They’d begin with enthusiasm to put the Clients at their ease.

Yours is a great brand with an extraordinary heritage and unique ongoing characteristics.’

But confidence would turn to concern for the challenges that lie ahead.

‘You’re assaulted on all sides: by new market forces, new competitors, new consumer tastes and preferences. It’s difficult out there, and it could get a whole lot worse.’

The Clients would be a little unsettled, but the pitch would invite some hope: taking a broader view of the sector; observing the evolving cultural context in which the brand competes.

‘The market is on the move. There is change afoot. It may have begun with a few outliers, but it will soon be mainstream.’

Next would come the tricky bit. The best pitches would identify a means by which the Clients could take a leadership position, at the heart of sector reinvention; hitching the brand to culture; driving reappraisal, not falling victim to it.

‘With our idea we can position you at the forefront of social and industry transformation. And only our idea can take you there.’

The Clients would complete their rollercoaster journey with feelings of expectation and excitement.

I’m generalising somewhat. Of course every pitch is different. And I’m talking about an era when strategy was more concerned with positioning than precipitating specific behavioural change. But I’d still maintain that most of the good presentations shared this simple pattern: enthusiasm for the brand; empathy with its challenges; vision of cultural and sector revolution; and all culminating in an idea that positions the brand in the vanguard of change.

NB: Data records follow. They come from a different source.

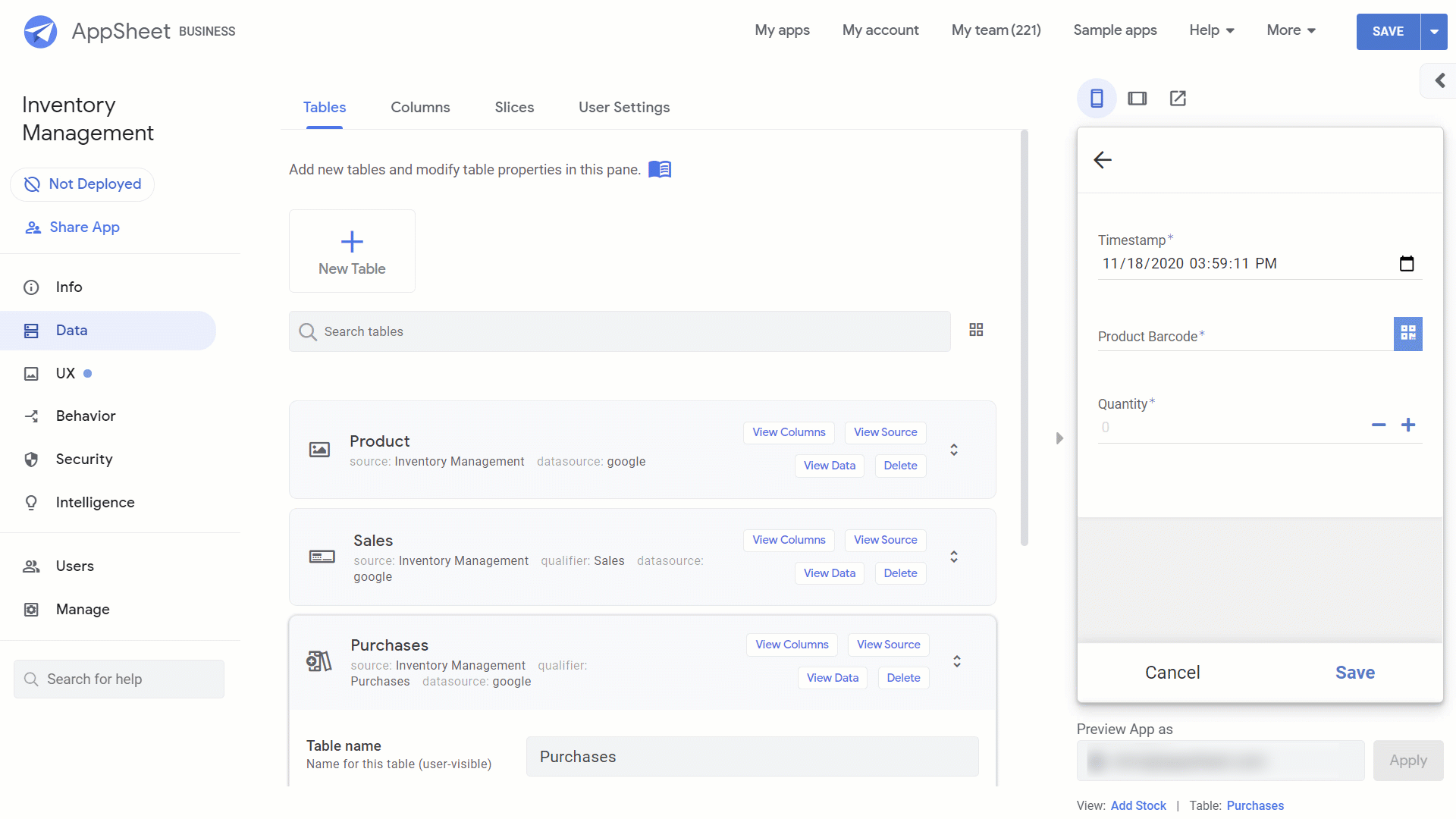Click the grid view toggle icon in tables list
This screenshot has width=1456, height=819.
click(x=976, y=330)
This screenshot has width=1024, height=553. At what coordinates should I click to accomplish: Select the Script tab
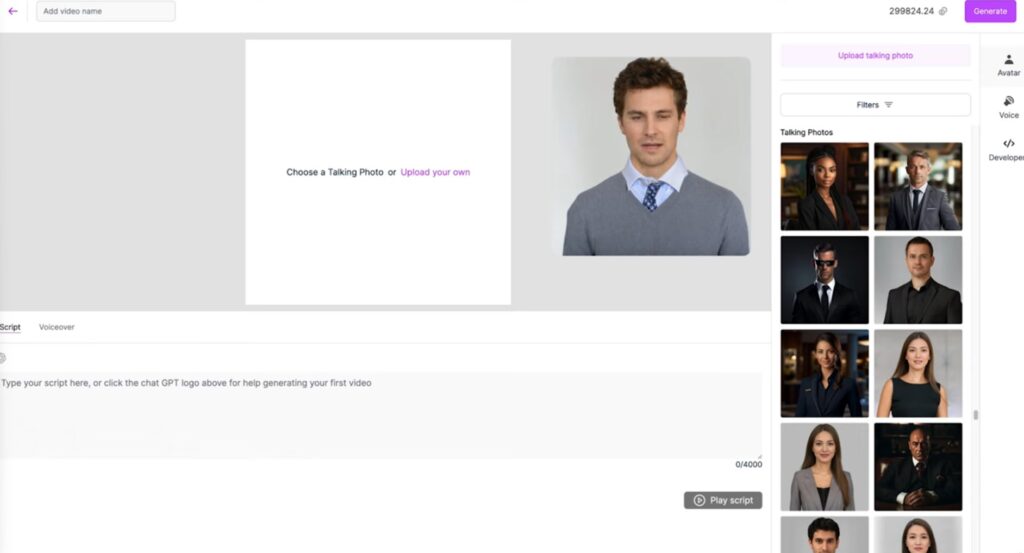[10, 327]
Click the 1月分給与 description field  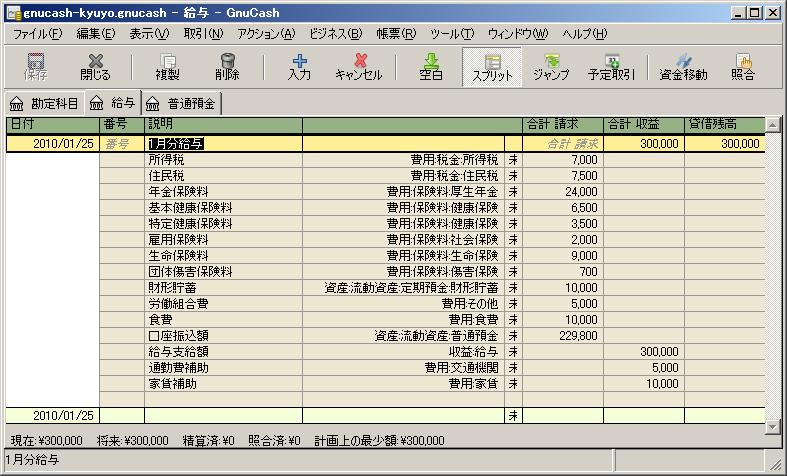click(x=222, y=144)
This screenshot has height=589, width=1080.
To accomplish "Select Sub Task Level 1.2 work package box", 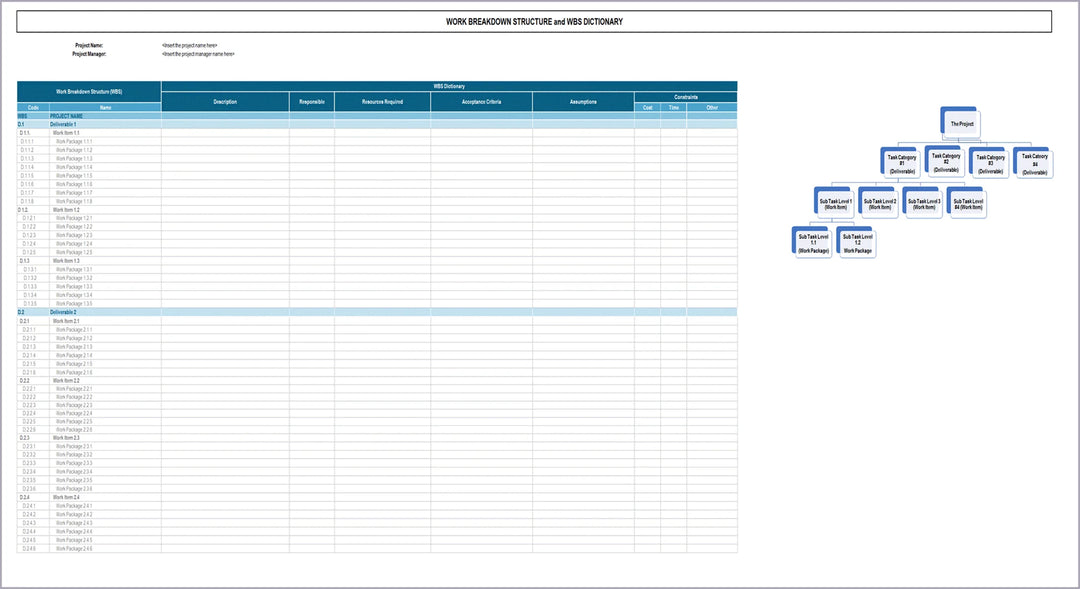I will pos(857,243).
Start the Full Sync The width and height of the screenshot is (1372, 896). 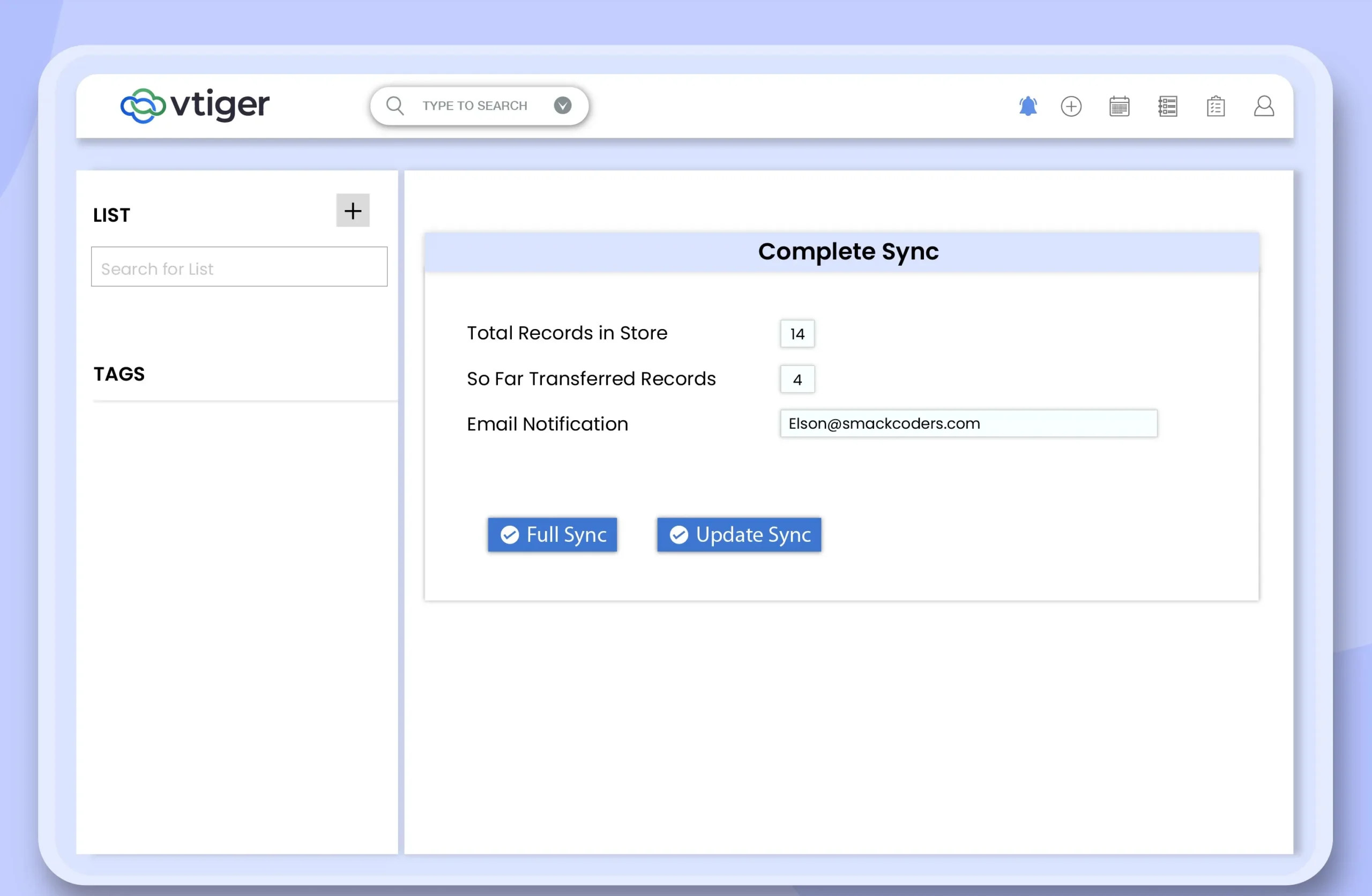(552, 535)
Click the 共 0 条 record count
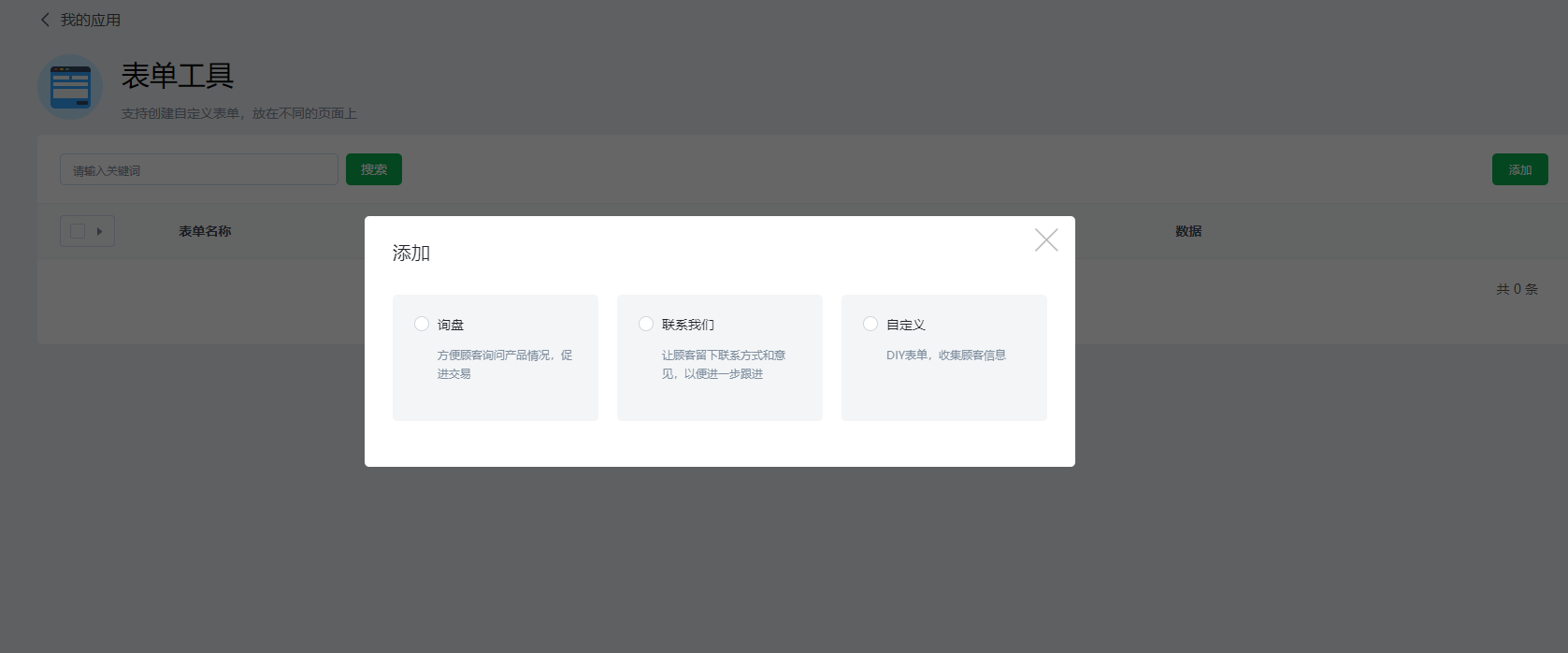 (1517, 289)
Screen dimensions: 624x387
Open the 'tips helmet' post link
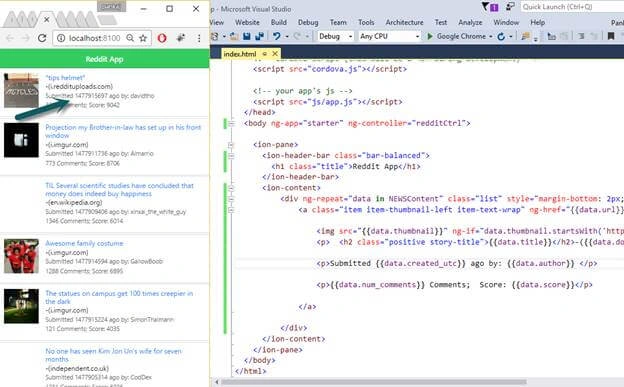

It’s a simple pattern, but it’s one that often eludes us in the midst of big meeting pressures and deadlines. We frequently fail to impose structure and shape on our arguments. We forget to start with the Client and consumer perspective. We ignore the emotive power of light and shade. We neglect the need to build positive momentum in the second half. We say all the right things, but in the wrong order.  

The lesson is simple. When you’re pitching, don’t just think about the right answer; think about the rhythm of persuasion.

I had one last attempt at becoming a proper musician. Inspired by Neil Young’s plaintive performance of ‘Heart of Gold,’ I bought myself a Hohner mouth organ. I imagined that the harmonica might be a less challenging route to rock’n’roll credentials, and I’d seen that Hohner was the singer-songwriter’s brand of choice on ‘The Old Grey Whistle Test.’ Sadly the instruction manual was rather rudimentary and my dedication to the task was merely modest. I only managed to master the tonguing of ‘When the Saints Go Marching In.’

‘I want to live.
I want to give.
I've been a miner for a heart of gold.
It's these expressions
I never give
That keep me searching for a heart of gold.